Yemeni Dictator Agrees to Step Down
First it was Tunisia’s Zine al-Abidine Ben Ali. Then came Egypt’s Hosni Mubarak. Now you can add Yemen’s Ali Abdullah Saleh to the growing list of Middle East dictators toppled by the power of popular protest.
According to the BBC, the 32-year reign of Saleh will soon come to an end. Saleh has agreed to step down under a 30-day transition plan drawn up by Gulf Arab states. Under the plan, Saleh will hand over power to his vice-president 30 days after a pact is signed with the opposition that will grant him immunity from prosecution.
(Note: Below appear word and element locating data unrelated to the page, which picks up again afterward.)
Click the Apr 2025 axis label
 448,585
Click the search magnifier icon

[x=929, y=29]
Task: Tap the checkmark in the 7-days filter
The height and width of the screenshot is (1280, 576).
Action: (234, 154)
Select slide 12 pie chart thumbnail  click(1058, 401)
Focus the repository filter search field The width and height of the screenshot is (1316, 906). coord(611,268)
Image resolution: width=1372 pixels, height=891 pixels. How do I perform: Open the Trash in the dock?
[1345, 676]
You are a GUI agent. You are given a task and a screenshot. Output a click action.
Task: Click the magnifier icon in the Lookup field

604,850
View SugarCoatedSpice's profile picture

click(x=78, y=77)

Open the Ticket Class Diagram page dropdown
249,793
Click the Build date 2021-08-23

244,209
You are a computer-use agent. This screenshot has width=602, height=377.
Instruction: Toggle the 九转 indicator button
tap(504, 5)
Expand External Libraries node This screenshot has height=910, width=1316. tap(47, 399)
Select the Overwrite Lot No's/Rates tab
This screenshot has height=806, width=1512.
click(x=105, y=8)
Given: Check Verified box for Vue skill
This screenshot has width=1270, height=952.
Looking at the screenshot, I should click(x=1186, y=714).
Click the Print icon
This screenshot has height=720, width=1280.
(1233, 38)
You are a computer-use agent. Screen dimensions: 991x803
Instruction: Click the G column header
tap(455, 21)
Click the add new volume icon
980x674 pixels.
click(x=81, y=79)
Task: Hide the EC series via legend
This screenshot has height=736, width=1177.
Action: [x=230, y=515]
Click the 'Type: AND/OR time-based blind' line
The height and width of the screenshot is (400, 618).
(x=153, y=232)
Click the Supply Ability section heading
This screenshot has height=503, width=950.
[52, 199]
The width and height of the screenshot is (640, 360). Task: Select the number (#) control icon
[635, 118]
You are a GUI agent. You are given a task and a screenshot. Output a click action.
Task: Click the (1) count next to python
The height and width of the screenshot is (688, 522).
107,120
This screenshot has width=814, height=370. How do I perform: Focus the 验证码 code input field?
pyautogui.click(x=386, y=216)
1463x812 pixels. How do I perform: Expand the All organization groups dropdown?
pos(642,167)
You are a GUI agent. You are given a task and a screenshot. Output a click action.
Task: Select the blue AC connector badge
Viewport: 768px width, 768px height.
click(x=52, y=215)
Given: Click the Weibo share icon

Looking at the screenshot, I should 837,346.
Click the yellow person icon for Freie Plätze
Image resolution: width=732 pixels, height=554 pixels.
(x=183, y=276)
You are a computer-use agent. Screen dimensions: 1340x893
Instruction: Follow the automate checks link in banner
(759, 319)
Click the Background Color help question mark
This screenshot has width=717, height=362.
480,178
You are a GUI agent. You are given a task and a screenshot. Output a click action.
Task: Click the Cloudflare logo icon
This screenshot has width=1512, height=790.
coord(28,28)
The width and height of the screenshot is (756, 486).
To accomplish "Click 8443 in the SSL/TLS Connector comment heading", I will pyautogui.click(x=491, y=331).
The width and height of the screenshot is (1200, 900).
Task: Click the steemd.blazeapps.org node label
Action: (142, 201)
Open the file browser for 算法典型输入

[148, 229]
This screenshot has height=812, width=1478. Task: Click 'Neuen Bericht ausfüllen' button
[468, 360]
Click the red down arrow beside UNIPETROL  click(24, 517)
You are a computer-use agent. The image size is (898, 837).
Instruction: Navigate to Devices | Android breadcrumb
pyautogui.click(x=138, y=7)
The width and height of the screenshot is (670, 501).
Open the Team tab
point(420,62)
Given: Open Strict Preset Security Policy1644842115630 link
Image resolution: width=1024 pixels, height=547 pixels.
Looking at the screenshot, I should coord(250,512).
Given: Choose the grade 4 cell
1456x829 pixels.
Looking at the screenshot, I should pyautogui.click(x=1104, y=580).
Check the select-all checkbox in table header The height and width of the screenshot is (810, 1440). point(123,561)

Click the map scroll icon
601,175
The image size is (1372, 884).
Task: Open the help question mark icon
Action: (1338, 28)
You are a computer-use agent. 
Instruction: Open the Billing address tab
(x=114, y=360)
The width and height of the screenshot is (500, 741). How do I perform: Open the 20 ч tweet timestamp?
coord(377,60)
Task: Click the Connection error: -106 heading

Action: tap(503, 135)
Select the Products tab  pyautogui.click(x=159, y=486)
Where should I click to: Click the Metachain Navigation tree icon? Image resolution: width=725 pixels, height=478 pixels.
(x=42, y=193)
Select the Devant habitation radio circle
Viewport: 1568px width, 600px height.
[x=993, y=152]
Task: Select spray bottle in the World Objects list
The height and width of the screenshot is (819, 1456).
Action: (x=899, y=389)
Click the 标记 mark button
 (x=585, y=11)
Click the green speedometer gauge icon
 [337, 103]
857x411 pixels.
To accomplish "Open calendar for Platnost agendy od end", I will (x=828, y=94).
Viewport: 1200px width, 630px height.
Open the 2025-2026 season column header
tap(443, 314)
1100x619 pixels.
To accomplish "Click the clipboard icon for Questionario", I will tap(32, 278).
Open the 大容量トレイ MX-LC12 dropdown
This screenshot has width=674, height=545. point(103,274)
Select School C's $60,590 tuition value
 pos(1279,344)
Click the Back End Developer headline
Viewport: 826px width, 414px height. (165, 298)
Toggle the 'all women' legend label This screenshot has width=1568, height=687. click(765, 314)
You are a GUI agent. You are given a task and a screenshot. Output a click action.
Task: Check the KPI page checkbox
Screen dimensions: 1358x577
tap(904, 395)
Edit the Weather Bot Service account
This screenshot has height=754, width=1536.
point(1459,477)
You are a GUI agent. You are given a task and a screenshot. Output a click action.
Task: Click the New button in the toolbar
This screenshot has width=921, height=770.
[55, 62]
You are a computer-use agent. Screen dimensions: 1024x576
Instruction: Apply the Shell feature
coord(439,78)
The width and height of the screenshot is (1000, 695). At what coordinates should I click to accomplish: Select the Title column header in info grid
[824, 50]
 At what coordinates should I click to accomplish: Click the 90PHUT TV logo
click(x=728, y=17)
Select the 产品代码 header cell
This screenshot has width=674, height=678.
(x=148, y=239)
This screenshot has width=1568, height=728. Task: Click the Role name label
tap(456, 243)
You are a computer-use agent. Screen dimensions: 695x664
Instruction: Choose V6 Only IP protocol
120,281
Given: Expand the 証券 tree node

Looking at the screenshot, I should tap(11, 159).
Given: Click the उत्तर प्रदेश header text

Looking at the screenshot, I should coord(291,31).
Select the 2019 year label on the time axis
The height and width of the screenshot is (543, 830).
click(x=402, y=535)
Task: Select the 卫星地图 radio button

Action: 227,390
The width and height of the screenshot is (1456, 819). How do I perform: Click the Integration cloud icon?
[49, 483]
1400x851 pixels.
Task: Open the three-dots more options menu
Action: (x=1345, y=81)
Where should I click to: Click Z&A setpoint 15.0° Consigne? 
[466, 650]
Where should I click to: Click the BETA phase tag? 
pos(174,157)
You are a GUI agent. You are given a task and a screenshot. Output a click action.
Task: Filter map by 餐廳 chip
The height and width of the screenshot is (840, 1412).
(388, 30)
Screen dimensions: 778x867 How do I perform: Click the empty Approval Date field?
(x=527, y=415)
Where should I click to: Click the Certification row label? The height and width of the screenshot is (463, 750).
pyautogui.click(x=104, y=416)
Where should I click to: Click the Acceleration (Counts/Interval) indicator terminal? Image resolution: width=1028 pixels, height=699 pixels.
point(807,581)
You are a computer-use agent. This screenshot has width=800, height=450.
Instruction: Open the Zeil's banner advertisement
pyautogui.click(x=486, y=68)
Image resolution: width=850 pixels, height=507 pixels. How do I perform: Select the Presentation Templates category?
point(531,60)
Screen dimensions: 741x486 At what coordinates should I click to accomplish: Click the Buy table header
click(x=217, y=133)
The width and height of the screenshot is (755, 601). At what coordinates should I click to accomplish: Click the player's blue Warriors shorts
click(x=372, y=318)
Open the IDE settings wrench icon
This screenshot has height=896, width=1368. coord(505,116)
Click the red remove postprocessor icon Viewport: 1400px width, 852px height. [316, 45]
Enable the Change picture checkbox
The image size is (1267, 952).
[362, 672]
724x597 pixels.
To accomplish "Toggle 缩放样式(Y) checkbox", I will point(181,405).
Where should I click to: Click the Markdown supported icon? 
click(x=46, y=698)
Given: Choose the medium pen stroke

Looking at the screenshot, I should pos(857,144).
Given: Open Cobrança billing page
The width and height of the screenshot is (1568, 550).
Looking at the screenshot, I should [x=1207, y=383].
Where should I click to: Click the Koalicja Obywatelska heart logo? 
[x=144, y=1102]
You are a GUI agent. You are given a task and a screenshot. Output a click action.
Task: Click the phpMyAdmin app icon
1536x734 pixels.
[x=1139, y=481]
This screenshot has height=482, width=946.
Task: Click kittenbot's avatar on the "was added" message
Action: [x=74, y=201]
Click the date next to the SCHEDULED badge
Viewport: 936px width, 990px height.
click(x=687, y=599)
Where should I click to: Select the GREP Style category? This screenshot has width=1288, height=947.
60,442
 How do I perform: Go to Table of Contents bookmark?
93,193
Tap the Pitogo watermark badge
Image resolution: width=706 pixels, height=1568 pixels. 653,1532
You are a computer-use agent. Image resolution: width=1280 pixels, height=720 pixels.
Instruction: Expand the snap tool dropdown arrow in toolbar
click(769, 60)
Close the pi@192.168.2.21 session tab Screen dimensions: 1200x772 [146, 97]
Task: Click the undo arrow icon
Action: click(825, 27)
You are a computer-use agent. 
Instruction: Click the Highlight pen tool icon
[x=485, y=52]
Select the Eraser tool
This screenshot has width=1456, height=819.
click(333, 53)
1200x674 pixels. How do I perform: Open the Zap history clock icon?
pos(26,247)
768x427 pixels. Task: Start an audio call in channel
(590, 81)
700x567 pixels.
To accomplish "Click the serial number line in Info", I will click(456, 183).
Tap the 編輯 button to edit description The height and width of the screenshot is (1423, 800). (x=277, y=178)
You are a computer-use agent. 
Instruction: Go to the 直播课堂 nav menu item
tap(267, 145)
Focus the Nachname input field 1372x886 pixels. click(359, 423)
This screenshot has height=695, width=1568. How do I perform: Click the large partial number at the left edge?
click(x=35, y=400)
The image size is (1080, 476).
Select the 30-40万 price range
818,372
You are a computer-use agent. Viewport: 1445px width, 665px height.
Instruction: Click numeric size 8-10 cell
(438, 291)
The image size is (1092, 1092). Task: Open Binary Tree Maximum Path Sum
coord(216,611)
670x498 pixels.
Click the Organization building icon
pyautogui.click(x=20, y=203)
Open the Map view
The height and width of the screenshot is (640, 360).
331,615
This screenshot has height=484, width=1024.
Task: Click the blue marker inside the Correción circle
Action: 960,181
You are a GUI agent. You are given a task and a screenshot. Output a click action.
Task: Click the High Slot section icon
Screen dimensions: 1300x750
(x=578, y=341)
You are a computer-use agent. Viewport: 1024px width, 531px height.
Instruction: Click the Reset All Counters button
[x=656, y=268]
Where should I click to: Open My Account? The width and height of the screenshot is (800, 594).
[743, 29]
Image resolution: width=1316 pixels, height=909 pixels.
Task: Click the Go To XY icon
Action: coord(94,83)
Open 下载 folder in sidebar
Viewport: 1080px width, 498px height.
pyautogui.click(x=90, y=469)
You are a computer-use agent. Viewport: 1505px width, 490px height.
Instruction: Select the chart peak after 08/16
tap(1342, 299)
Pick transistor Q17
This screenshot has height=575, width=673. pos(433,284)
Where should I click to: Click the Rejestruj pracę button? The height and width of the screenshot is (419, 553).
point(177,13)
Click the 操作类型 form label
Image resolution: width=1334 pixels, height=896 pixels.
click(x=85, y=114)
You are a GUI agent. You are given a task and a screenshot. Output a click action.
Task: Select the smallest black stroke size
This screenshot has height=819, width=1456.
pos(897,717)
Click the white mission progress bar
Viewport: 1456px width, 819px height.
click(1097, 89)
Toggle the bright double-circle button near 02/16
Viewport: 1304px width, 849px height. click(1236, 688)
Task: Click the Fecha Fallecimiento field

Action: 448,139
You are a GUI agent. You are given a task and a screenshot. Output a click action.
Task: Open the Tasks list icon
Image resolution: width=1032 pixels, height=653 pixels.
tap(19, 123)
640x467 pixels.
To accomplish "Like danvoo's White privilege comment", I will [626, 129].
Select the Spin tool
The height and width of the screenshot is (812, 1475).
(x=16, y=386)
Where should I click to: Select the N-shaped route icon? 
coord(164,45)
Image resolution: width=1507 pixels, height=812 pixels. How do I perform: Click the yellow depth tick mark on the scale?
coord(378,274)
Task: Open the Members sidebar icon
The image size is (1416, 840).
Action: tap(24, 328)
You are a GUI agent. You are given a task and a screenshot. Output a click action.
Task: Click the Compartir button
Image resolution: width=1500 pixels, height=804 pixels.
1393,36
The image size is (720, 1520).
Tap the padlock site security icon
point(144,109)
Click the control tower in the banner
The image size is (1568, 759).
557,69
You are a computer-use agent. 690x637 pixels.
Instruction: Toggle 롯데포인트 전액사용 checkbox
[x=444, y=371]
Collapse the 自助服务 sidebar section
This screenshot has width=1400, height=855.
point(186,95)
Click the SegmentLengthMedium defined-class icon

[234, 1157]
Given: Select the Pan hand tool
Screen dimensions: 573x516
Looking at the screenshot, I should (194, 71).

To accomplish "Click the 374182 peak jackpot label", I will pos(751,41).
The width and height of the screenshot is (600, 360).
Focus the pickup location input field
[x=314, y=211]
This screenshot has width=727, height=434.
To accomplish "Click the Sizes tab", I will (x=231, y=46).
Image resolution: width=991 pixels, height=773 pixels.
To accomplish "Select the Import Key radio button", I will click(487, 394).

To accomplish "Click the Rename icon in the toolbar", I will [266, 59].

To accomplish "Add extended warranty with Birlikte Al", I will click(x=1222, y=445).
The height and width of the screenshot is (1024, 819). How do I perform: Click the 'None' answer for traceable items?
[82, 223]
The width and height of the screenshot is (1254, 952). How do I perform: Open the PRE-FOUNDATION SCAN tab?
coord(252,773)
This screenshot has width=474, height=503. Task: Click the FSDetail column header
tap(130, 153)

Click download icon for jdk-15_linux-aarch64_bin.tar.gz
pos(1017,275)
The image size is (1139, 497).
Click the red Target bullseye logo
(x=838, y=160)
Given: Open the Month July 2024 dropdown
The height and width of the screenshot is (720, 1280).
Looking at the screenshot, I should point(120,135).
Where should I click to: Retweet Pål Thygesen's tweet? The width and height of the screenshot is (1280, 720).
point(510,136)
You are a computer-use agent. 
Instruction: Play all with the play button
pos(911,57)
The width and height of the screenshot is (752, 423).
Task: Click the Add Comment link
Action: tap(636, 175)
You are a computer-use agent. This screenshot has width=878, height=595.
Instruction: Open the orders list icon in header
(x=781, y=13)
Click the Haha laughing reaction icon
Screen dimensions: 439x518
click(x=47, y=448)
The Yemeni opposition has repeatedly insisted that it will not accept immunity for Saleh and his family. At least 120 Yemenis have died protesting against the government over the last two months; much, if not all, of that blood is on Saleh’s hands.
Opposition leader Yassin Noman said he welcomed Saleh’s announcement and that he would not participate in a proposed national unity government. Opposition members cautioned that Saleh, a wily political animal, may try to exploit loopholes in order to remain in power.
Under the agreement, Saleh must hand power to Vice President Abdu Rabu Manur Hadi. Saleh will appoint an opposition leader to head an interim government, which will pave the way for presidential elections two months later.